# Genie wireless bridge not functioning after power hit



## spidey (Sep 1, 2006)

Had a power outage in house that lasted just a few seconds. Everything is plugged into a surge protector. The video bridge was showing blue light however the HR44 was reporting it had lost the video bridge. Tried to check video bridge status and said none found. Tried powering down and back up,the bridge however all it does now is blink green light. What's up????


----------



## dennisj00 (Sep 27, 2007)

Unfortunately, outages of a few seconds are worse than outages of hours or days. . . it probably blew something in the power supply.

Try a 30 second reset . . should reset to defaults if it works. If not, call for replacement.


----------



## spidey (Sep 1, 2006)

Actually a reset of the HR 44 had everything come back normally after a 15 second power down of the wireless bridge.


----------



## kaminar (Mar 25, 2012)

Protecting many $1000s of A/V equipment with a surge protector is a disaster waiting to happen. Best to get some decent UPS equipment. Some get systems connected to their electric panel. Just saying..

-=K=-


----------



## peds48 (Jan 11, 2008)

Protecting many $1000s of A/V equipment with a surge protector is a disaster waiting to happen. Best to get some decent UPS equipment. Some get systems connected to their electric panel. Just saying..

-=K=-
a UPS is about the same when it comes to "protection" the only real way to protect is with a whole house protection system and having the dish inside this protected zone. this system cost several thousands of dollars depending on size of home


Sent from my iPad using DBSTalk


----------



## inkahauts (Nov 13, 2006)

actually the biggest problem is what surge protector people use. Many think a $20 is as good as a better one. I've yet to see a decent one for under $50 ever. Most cost more than that. There is a big difference in them. 

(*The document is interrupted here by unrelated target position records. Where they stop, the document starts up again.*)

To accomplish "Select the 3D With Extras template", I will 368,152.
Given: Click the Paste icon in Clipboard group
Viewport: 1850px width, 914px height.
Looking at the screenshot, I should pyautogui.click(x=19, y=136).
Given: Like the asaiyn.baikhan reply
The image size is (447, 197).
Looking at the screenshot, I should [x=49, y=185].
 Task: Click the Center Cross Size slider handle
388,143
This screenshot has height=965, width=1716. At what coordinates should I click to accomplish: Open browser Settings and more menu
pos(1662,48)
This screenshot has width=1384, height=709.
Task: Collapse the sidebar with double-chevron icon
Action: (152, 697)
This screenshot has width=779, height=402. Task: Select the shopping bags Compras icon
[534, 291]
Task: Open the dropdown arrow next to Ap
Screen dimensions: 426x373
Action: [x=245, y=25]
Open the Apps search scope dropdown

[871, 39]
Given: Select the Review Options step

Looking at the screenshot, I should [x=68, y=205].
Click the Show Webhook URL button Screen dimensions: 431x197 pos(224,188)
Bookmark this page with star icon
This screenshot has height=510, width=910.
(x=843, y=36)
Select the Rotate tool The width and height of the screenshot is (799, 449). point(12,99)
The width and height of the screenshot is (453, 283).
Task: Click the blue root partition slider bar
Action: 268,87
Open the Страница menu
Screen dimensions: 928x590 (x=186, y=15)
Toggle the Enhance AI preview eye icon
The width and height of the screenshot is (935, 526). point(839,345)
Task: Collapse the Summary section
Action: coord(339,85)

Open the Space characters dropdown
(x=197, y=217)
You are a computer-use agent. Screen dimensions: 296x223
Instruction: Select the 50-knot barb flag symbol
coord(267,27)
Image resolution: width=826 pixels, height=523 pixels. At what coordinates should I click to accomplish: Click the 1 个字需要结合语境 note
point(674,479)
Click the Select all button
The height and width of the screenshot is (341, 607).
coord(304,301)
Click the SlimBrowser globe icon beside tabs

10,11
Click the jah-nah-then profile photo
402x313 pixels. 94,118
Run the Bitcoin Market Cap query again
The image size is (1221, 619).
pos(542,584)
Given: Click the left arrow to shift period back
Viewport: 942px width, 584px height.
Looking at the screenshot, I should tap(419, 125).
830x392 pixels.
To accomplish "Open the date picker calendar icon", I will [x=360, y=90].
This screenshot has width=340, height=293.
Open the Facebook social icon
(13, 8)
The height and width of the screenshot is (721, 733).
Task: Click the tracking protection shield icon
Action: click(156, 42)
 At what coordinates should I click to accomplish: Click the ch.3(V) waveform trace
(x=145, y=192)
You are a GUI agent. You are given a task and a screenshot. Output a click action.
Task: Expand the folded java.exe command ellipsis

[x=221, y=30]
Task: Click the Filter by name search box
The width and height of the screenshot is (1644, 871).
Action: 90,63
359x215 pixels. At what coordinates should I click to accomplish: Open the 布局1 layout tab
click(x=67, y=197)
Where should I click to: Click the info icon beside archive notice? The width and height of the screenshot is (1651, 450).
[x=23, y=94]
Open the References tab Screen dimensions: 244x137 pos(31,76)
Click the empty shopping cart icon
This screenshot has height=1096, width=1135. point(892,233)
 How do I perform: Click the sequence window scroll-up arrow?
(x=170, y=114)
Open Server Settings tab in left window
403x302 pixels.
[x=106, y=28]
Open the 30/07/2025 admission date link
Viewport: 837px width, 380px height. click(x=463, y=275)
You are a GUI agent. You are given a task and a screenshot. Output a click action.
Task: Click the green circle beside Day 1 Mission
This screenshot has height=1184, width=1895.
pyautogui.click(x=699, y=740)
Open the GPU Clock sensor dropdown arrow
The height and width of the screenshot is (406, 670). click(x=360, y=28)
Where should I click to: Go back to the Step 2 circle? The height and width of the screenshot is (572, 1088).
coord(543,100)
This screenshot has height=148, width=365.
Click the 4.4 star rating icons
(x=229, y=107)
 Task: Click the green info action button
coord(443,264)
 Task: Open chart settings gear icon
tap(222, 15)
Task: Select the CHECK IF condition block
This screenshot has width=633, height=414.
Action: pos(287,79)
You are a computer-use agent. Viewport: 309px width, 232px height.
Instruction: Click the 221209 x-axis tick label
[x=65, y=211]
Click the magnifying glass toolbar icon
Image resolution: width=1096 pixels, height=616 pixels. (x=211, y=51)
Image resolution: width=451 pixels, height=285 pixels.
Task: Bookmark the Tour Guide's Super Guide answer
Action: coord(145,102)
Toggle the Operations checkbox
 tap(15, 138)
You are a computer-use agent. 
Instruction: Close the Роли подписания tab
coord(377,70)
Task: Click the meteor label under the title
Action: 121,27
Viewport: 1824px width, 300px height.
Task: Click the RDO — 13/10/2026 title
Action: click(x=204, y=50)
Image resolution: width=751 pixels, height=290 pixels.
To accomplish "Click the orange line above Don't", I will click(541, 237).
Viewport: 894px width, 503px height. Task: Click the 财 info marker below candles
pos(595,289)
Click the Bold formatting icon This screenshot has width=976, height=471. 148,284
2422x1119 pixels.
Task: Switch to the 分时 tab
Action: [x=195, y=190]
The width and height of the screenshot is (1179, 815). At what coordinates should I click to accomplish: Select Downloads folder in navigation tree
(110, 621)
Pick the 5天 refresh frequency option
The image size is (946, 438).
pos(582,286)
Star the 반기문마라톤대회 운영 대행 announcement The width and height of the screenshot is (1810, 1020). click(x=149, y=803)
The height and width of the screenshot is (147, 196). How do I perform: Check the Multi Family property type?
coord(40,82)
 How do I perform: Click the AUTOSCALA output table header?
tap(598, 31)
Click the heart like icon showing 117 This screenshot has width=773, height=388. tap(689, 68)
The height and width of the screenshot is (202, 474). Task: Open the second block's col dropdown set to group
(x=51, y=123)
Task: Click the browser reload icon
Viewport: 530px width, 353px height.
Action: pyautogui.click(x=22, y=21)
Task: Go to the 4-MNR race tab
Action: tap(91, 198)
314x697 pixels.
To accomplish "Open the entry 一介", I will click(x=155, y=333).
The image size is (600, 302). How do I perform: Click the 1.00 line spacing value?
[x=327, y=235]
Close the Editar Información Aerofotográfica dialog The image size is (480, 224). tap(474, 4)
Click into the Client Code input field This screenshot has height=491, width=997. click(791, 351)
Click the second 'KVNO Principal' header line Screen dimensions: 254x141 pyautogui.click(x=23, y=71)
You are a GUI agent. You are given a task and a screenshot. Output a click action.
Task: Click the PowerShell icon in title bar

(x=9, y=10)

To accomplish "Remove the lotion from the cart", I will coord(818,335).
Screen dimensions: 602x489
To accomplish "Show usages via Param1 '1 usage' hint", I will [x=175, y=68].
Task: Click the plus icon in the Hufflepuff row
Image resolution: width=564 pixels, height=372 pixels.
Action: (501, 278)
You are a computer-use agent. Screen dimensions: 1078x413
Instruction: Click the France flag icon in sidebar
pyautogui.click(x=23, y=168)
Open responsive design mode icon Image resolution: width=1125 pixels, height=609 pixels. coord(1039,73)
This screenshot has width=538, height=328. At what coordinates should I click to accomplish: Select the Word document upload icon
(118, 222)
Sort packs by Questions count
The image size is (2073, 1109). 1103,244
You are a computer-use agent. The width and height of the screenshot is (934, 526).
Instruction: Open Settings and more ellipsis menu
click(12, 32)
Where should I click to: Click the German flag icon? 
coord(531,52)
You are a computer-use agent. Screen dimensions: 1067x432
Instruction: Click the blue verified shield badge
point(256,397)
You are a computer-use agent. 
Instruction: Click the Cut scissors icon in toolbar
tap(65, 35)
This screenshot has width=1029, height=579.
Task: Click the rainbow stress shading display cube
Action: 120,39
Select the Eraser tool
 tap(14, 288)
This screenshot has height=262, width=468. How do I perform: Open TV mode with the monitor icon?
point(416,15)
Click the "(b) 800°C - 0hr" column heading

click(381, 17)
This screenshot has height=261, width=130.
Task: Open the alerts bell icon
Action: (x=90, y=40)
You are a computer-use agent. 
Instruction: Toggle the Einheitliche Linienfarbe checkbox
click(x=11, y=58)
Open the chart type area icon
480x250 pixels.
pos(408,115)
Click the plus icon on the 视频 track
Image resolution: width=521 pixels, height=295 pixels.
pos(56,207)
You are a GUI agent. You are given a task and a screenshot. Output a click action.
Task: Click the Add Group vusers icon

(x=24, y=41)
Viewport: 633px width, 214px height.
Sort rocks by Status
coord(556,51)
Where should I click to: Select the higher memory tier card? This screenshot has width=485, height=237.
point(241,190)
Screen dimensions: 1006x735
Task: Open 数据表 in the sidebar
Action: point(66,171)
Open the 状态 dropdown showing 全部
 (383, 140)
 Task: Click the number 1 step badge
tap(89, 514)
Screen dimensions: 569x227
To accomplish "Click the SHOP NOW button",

Sent from my iPhone using DBSTalk mobile app


----------



## spidey (Sep 1, 2006)

My surge protectors were all over 100 and have very good warranty replacements. Been in the house for 24 years now never lost a piece of equipment.


----------



## peds48 (Jan 11, 2008)

actually the biggest problem is what surge protector people use. Many think a $20 is as good as a better one. I've yet to see a decent one for under $50 ever. Most cost more than that. There is a big difference in them. 


Sent from my iPhone using DBSTalk mobile app
Nahhh, they are all the same. they all have the same problem, which is in the weakest link. the one device not protected


Sent from my iPad using DBSTalk


----------



## inkahauts (Nov 13, 2006)

Nahhh, they are all the same. they all have the same problem, which is in the weakest link. the one device not protected


Sent from my iPad using DBSTalk


I can't tell if you are joking or not on this one. . Yeah it's always people forget to plug In That one device but wow are there differences in them. 


Sent from my iPhone using DBSTalk mobile app


----------